In October 1944, Mastroianni participated in Operation Market Garden
in the Netherlands. And later that winter, the 508th lent a hand in
the frigid Battle of the Bulge.
The battlefields of Europe were a far cry from the football fields
of the Ohio Valley.
As a youngster, Mastroianni was one of the key pieces of
Steubenville’s talented units of the late 1930s and early 1940s. And
he was a part of one of the finest eras in Ohio high school football
lore.
‘‘We played Bellaire, Martins Ferry, Massillon and Alliance,’’ the
former Big Red end and halfback recalled.
‘‘Football in this valley is a tough sport. It’s good, all up and
down the river.’’
Mastroianni particularly remembers Big Red’s battles against
Massillon and Canton McKinley, traditionally a pair of Buckeye State
powers.
‘‘In 1942, we lost one game and it was to Massillon,’’ he said.
‘‘But we were winning 7-6 at the half. The final score was 33-19,
but we gave them everything they could handle in the first half.’’
‘‘They were awesome. They would intimidate you a little bit. They
were all really polished ball players.’’
The Tigers program had been built by legendary coach Paul Brown.
After facing Brown’s teams during his first two years of high
school, the coach left Northeast Ohio and headed to Ohio State to
guide the Buckeyes before moving on to Cleveland to orchestrate the
Browns’ dynasty of the late 1940s and early 1950s.
‘‘They were smart and they picked us off one at a time,’’
Mastroianni continued. ‘‘(Johnny) Stojack dislocated his shoulder
and didn’t play in the second half.’’
Stojack was a seasoned veteran who was well-known for his prowess in
the pocket.
‘‘His type of ball player would only come along once in a great
while,’’ Mastroianni said. ‘‘When he was a freshman, he was playing
varsity football.
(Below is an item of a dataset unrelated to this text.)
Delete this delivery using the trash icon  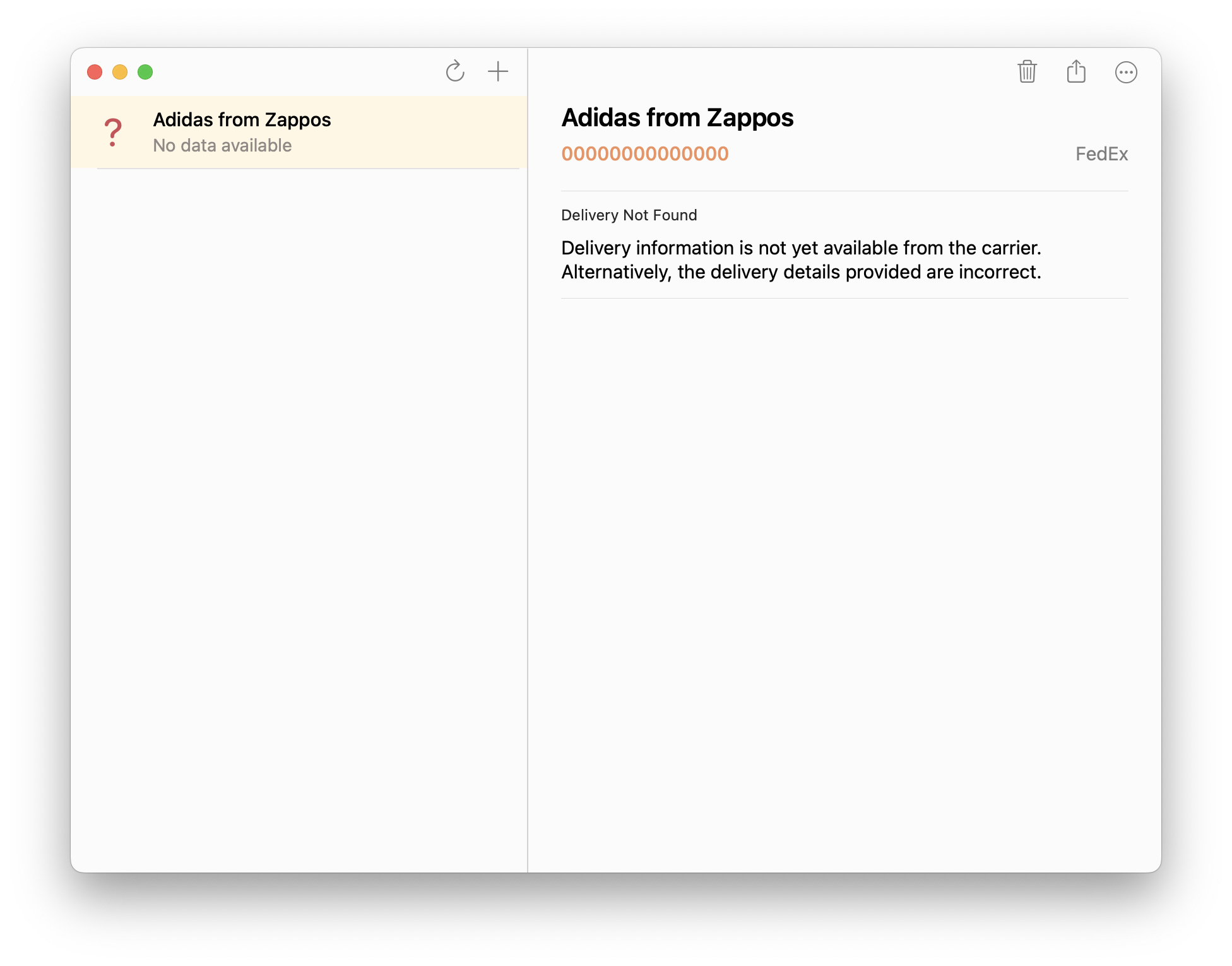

That’s how good he was.
‘‘He had a super arm and he could run, he could kick ... he wasn’t a
fast runner, but he was a weaving runner.’’
Stojack and Mastroianni were quite the combination. Both boys wanted
to play collegiately, and it looked like they would get an
opportunity when a coach from Penn State visited Jefferson County.
But Uncle Sam soon came calling.
‘‘At the time, school or no school, you went into the service,’’
Mastroianni said.
‘‘I got my diploma June 3, 1943, and two weeks later I was gone.’’
After the war ended, Mastroianni was dispatched to Frankfurt,
Germany. While there, he strapped on the pads again for the 508th
squad.
‘‘We had a good football team,’’ he said. ‘‘We had guys from Yale
and Harvard. We only lost one game.’’
Upon his return to the states in 1946, he married his wife, Dorothy,
and started working.
Still wanting to play collegiately, he decided to attend
Steubenville College and play for its fledgling grid outfit in 1947.
The season didn’t open too well for Steubenville, as it dropped a
60-6 decision to Cam Henderson’s Marshall squad.
But prior to his collegiate stint, Mastroianni got word of the
Ohio-West Virginia contest.
‘‘They advertised it pretty good,’’ Mastroianni remembered.
Mastroianni was joined on the Ohio roster by Richard Lashley,
Richard Lawrence and Stojack.
‘‘We had a ball,’’ he said. ‘‘Stojack was terrific that night.’’
Newspaper accounts of Ohio’s 26-7 triumph before a large Wheeling
Island Stadium throng show that Stojack scored three touchdowns,
with Mastroianni booting a pair of extra-point kicks.
‘‘It was nice,’’ Mastroianni said of the game. ‘‘We had a good time.